Brano del documento:
•••••

Risarcito e reintegrato per il licenziamento discriminatorio il malato di tumore

Deve essere reintegrato e risarcito, per il licenziamento discriminatorio subìto, il lavoratore malato di tumore estromesso dall’azienda per aver superato il periodo di comporto. La Cassazione ricorda che il datore di lavoro, che è a conoscenza della patologia del suo dipendente, non può conteggiare tutte le assenze in maniera indifferenziata come malattia ai fini del comporto, ma deve attivarsi per approfondirne le ragioni e capire se siano collegate o meno alla patologia oncologica. Fatto questo non può usare i normali parametri di “tolleranza” , ma deve, in nome del principio di parità delle persone con disabilità, adottare ogni ragionevole accomodamento organizzativo. Un giusto compromesso dunque che contemperi i diversi interessi in gioco. La via è una soluzione che, senza comportare oneri finanziari sproporzionati, sia utile a bilanciare nel rispetto dei principi di solidarietà sociale, buona fede e correttezza, l’interesse del dipendente malato a mantenere un lavoro compatibile con la sua condizione psico-fisica con quello del datore a garantirsi una prestazione lavorativa utile all’impresa.

•••••

(Voci salvate)
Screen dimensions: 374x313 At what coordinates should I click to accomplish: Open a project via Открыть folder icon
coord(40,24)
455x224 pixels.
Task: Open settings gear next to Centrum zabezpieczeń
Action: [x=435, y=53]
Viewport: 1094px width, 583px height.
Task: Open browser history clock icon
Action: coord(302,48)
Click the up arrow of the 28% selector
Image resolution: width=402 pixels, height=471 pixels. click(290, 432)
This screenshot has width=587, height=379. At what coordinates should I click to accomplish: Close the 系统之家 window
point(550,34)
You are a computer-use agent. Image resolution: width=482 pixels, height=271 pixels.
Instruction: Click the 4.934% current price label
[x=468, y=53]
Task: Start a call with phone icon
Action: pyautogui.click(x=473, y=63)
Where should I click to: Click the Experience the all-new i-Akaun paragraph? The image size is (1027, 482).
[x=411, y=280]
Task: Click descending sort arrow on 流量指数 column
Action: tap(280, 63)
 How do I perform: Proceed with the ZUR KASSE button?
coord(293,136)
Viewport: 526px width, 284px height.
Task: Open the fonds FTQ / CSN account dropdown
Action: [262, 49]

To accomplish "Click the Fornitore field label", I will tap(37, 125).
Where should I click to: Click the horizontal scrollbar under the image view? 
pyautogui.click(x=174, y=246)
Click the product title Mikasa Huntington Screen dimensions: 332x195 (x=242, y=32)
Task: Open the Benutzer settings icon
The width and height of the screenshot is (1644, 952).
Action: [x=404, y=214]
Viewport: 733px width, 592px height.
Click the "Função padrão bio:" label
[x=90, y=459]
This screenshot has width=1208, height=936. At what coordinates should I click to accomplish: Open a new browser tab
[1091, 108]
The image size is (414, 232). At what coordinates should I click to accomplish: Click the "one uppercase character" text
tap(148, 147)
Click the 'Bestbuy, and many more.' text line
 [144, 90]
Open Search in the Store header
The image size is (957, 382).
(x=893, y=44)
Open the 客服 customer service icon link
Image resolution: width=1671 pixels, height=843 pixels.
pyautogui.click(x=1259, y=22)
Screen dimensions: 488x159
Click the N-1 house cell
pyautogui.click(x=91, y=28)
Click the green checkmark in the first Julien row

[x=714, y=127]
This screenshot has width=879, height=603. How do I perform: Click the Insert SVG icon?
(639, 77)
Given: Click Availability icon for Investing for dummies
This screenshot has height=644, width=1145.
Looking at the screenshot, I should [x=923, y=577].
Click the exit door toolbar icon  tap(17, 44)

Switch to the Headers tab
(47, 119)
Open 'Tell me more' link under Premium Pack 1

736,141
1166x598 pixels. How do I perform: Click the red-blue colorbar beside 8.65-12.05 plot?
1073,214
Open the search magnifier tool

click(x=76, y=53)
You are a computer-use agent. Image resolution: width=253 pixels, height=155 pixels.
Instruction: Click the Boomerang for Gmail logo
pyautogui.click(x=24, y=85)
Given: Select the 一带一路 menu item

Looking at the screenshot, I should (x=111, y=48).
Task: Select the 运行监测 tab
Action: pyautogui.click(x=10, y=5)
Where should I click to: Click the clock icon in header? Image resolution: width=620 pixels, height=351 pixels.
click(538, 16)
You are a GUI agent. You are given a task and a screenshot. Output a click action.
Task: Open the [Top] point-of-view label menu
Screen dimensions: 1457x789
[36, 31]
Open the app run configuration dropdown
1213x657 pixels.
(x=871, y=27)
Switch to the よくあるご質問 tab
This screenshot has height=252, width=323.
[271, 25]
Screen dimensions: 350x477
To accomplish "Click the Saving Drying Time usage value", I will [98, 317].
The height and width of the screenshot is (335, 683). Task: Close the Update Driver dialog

•••••

Consegne dell'esercizio:
1. Nel testo sul licenziamento del lavoratore malato di tumore, che cosa deve adottare il datore di lavoro in nome del principio di parità delle persone con disabilità?
2. Prosegui il testo sul licenziamento discriminatorio del lavoratore malato di tumore, riprendendo subito dopo la sua ultima frase.

Risposte alle consegne:
1. Ogni ragionevole accomodamento organizzativo.

2.
La gravità della patologia

La Suprema corte, respinge così il ricorso della società che aveva licenziato un operaio assente per 458 giorni a causa di una grave forma di neoplasia. Un licenziamento che la Corte d’Appello, con una decisione che la Cassazione condivide, aveva considerato discriminatorio. Accertata la nullità, la società datrice era stata condannata alla reintegrazione del dipendente nel posto di lavoro e al pagamento, in suo favore, di un’indennità risarcitoria tarata sull’ultima retribuzione globale di fatto, dal licenziamento alla reintegrazione, oltre che al versamento dei contributi previdenziali e assistenziali per lo stesso periodo. Una sentenza sulla quale ha inciso la previsione – da parte del datore – di un arco temporale unico e indifferenziato anche per i periodi di malattia imputabili alla sua disabilità <né potendo tale situazione essere bilanciata da un ulteriore periodo di aspettativa (non retribuita), indistintamente applicabile a lavoratori normodotati e disabili>. La Suprema corte ha inoltre condiviso l’accertamento della gravità e cronicità della patologia oncologica del lavoratore, tale da comprometterne la capacità lavorativa fino 75%, e da imporre interventi e cure chemioterapiche.